**Task description:**
Reproduce the items below word for word, from the line containing "Task: Pick the 600–900 Ω table cell" through the end of the items, and output nothing else.

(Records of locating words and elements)
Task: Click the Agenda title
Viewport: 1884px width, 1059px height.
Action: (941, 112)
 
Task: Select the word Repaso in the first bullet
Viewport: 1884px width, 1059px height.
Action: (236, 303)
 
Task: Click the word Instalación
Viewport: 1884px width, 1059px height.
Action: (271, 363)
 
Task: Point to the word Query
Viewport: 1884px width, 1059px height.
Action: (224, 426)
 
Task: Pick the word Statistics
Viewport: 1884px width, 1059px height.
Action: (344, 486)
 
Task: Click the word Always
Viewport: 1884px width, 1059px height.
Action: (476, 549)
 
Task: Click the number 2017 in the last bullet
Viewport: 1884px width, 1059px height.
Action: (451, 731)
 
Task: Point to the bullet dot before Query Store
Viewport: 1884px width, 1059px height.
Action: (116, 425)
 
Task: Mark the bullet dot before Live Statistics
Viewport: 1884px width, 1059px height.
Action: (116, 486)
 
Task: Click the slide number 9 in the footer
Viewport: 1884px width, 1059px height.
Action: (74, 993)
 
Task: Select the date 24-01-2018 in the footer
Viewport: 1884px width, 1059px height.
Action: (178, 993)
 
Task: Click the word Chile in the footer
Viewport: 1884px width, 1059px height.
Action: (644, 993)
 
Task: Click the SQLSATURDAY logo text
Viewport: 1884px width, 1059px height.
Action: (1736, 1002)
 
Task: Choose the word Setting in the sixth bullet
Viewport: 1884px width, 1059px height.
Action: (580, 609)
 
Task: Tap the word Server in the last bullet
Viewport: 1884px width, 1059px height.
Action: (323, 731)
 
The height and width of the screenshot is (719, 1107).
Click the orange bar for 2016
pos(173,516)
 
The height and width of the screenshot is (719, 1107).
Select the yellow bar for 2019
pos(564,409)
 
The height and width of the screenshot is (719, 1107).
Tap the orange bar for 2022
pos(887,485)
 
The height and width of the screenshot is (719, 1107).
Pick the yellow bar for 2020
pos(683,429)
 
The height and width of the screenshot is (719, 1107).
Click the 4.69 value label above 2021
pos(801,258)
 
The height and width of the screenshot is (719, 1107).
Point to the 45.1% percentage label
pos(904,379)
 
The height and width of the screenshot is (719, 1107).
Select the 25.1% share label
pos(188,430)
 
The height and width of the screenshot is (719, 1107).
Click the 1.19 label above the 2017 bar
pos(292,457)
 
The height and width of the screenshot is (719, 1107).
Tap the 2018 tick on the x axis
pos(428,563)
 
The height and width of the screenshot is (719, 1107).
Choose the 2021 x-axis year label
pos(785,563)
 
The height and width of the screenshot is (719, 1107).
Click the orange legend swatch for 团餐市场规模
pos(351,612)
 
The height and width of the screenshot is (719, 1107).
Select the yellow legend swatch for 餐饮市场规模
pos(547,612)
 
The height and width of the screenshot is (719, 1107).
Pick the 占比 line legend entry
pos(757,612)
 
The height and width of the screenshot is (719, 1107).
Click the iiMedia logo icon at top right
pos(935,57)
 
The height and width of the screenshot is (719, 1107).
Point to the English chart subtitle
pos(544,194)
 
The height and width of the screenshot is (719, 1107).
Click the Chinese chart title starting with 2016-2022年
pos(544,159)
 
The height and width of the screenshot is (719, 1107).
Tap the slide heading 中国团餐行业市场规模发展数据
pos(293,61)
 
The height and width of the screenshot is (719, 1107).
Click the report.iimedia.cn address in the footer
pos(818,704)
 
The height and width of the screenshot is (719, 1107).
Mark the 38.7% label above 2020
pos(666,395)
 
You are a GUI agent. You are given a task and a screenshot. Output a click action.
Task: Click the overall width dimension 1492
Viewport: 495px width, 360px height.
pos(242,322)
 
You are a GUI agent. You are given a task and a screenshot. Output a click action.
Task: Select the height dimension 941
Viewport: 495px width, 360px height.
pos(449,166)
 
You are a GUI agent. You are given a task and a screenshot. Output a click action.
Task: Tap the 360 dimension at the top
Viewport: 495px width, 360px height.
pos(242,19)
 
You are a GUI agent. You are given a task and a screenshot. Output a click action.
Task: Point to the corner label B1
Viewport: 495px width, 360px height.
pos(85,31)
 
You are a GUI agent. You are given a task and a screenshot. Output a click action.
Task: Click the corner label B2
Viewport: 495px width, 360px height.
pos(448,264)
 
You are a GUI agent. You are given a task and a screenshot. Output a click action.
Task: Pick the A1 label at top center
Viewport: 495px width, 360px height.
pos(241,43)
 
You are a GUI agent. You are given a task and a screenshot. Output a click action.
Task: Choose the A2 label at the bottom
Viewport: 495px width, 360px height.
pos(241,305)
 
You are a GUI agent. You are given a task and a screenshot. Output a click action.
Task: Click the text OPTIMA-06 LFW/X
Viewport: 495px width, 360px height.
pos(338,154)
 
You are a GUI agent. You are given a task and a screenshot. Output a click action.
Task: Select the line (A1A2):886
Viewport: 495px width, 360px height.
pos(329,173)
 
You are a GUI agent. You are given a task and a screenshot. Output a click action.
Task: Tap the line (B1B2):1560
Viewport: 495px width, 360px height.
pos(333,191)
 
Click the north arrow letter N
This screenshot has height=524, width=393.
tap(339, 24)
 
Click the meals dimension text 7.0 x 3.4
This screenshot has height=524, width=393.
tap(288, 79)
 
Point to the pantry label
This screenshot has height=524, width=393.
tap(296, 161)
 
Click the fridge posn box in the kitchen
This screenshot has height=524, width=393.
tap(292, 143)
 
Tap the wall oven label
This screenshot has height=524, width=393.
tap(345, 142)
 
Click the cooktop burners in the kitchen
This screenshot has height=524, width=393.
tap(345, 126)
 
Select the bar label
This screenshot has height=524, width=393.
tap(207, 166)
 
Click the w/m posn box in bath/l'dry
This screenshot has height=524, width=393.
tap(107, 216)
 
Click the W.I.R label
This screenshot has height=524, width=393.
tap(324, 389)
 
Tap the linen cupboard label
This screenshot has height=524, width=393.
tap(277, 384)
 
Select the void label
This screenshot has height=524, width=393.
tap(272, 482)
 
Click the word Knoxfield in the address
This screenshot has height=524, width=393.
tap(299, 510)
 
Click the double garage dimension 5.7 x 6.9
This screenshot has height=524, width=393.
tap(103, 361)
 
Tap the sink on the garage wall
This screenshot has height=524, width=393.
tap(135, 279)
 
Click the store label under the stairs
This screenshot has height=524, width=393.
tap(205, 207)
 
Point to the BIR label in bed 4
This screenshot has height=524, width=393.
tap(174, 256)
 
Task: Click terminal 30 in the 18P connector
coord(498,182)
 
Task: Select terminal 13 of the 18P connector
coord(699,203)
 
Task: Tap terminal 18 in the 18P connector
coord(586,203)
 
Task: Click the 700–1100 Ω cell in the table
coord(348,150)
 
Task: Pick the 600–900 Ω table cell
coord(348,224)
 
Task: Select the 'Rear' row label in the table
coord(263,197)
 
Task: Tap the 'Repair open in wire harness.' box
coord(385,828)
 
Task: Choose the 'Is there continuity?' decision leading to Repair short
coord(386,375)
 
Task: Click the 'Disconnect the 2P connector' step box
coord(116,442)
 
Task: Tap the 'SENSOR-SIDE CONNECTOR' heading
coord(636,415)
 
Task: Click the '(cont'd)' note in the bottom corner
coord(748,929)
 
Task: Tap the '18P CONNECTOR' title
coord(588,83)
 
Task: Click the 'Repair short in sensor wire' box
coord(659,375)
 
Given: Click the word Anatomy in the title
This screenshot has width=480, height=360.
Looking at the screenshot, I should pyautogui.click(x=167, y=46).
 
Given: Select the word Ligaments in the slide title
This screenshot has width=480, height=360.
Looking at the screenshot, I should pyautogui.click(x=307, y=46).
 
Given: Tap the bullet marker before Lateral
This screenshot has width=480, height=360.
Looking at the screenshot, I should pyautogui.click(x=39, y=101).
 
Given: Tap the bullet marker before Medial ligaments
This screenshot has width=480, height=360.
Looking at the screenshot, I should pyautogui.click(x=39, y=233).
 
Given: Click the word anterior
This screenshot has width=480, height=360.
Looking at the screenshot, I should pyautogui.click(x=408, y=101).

**Complete output:**
Task: Pick the 600–900 Ω table cell
coord(348,224)
 
Task: Select the 'Rear' row label in the table
coord(263,197)
 
Task: Tap the 'Repair open in wire harness.' box
coord(385,828)
 
Task: Choose the 'Is there continuity?' decision leading to Repair short
coord(386,375)
 
Task: Click the 'Disconnect the 2P connector' step box
coord(116,442)
 
Task: Tap the 'SENSOR-SIDE CONNECTOR' heading
coord(636,415)
 
Task: Click the '(cont'd)' note in the bottom corner
coord(748,929)
 
Task: Tap the '18P CONNECTOR' title
coord(588,83)
 
Task: Click the 'Repair short in sensor wire' box
coord(659,375)
 
Given: Click the word Anatomy in the title
This screenshot has width=480, height=360.
Looking at the screenshot, I should pyautogui.click(x=167, y=46).
 
Given: Select the word Ligaments in the slide title
This screenshot has width=480, height=360.
Looking at the screenshot, I should pyautogui.click(x=307, y=46).
 
Given: Tap the bullet marker before Lateral
This screenshot has width=480, height=360.
Looking at the screenshot, I should pyautogui.click(x=39, y=101).
 
Given: Tap the bullet marker before Medial ligaments
This screenshot has width=480, height=360.
Looking at the screenshot, I should pyautogui.click(x=39, y=233).
 
Given: Click the word anterior
This screenshot has width=480, height=360.
Looking at the screenshot, I should pyautogui.click(x=408, y=101).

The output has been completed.